What the task requires –
Rewrite the lines from the one with "Task: Click the search magnifier icon" to the one with "pyautogui.click(x=742, y=417)" as a Markdown table with the columns Position and Text, one row per line with its row number, and leave out blank lines.

Supplied entries –
::::

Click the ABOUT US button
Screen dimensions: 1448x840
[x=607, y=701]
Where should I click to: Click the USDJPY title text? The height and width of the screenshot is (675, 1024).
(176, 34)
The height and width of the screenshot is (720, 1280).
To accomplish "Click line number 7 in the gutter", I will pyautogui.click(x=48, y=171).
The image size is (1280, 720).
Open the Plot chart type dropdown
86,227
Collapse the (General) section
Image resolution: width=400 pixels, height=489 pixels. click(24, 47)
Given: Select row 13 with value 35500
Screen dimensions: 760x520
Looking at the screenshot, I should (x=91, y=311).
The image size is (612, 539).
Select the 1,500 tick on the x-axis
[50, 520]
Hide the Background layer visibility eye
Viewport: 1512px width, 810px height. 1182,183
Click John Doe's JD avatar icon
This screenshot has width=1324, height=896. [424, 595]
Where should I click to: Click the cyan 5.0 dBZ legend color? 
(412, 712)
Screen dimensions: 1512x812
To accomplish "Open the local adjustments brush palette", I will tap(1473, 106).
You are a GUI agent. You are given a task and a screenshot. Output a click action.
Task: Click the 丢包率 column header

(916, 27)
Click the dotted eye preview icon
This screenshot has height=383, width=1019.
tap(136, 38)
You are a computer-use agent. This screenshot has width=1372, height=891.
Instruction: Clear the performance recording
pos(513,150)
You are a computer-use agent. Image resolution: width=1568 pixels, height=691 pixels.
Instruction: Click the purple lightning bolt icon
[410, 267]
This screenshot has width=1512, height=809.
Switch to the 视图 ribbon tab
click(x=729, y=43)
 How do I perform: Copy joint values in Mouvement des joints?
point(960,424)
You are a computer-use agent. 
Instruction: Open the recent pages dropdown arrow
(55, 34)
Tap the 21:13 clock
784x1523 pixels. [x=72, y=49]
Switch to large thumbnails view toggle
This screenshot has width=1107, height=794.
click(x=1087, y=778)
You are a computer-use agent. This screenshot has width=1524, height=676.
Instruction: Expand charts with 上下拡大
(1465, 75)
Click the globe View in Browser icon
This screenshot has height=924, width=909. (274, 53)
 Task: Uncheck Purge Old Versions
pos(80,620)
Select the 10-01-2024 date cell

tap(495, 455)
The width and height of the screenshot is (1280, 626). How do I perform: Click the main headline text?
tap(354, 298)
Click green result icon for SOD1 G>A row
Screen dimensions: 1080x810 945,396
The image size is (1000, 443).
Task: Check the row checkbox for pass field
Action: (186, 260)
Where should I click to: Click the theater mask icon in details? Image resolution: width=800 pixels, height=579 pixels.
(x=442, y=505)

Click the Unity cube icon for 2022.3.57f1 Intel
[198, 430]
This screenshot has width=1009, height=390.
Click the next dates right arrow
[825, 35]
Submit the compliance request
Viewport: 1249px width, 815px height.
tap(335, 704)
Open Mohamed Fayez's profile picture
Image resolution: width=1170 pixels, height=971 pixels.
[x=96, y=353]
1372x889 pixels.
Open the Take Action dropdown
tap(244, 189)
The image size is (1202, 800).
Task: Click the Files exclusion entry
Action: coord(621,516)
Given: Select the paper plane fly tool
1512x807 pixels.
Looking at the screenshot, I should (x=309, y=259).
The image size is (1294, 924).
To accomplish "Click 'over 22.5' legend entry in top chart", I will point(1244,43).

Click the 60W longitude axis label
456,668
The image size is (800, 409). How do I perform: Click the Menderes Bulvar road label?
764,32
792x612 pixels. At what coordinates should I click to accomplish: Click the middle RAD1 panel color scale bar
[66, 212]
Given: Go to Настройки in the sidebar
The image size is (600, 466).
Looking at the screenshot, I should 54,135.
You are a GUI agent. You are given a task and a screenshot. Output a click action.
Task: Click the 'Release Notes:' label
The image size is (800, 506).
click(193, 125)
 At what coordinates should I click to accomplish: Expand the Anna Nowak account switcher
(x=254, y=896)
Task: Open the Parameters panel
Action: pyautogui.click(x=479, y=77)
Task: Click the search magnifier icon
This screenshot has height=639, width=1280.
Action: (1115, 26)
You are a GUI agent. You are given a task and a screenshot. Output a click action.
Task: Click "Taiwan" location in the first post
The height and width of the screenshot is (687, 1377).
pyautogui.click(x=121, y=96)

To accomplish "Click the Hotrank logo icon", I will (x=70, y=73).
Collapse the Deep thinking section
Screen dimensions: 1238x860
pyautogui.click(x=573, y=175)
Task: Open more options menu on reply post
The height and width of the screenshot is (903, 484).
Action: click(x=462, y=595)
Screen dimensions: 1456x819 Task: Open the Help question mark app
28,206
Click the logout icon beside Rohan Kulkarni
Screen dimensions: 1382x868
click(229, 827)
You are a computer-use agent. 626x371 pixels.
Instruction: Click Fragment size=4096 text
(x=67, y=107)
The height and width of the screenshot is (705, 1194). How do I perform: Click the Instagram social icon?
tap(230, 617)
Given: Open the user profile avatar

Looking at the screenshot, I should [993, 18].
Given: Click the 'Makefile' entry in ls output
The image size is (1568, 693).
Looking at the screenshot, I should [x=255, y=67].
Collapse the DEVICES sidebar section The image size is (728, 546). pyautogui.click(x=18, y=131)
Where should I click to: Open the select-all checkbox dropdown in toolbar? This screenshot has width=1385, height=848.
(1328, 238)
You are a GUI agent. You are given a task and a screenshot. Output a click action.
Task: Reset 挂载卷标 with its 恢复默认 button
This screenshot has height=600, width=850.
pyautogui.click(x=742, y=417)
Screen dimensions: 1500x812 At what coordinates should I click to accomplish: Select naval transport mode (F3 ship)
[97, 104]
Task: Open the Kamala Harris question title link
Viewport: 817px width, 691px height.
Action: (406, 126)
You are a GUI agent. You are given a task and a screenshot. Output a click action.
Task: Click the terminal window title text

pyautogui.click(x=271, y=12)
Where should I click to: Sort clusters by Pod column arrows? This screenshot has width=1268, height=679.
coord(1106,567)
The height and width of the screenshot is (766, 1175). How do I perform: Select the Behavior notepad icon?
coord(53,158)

::::

Written answer –
| Position | Text |
|---|---|
| 1 | Task: Click the search magnifier icon |
| 2 | This screenshot has height=639, width=1280. |
| 3 | Action: (1115, 26) |
| 4 | You are a GUI agent. You are given a task and a screenshot. Output a click action. |
| 5 | Task: Click "Taiwan" location in the first post |
| 6 | The height and width of the screenshot is (687, 1377). |
| 7 | pyautogui.click(x=121, y=96) |
| 8 | To accomplish "Click the Hotrank logo icon", I will (x=70, y=73). |
| 9 | Collapse the Deep thinking section |
| 10 | Screen dimensions: 1238x860 |
| 11 | pyautogui.click(x=573, y=175) |
| 12 | Task: Open more options menu on reply post |
| 13 | The height and width of the screenshot is (903, 484). |
| 14 | Action: click(x=462, y=595) |
| 15 | Screen dimensions: 1456x819 Task: Open the Help question mark app |
| 16 | 28,206 |
| 17 | Click the logout icon beside Rohan Kulkarni |
| 18 | Screen dimensions: 1382x868 |
| 19 | click(229, 827) |
| 20 | You are a computer-use agent. 626x371 pixels. |
| 21 | Instruction: Click Fragment size=4096 text |
| 22 | (x=67, y=107) |
| 23 | The height and width of the screenshot is (705, 1194). How do I perform: Click the Instagram social icon? |
| 24 | tap(230, 617) |
| 25 | Given: Open the user profile avatar |
| 26 | Looking at the screenshot, I should [993, 18]. |
| 27 | Given: Click the 'Makefile' entry in ls output |
| 28 | The image size is (1568, 693). |
| 29 | Looking at the screenshot, I should [x=255, y=67]. |
| 30 | Collapse the DEVICES sidebar section The image size is (728, 546). pyautogui.click(x=18, y=131) |
| 31 | Where should I click to: Open the select-all checkbox dropdown in toolbar? This screenshot has width=1385, height=848. |
| 32 | (1328, 238) |
| 33 | You are a GUI agent. You are given a task and a screenshot. Output a click action. |
| 34 | Task: Reset 挂载卷标 with its 恢复默认 button |
| 35 | This screenshot has height=600, width=850. |
| 36 | pyautogui.click(x=742, y=417) |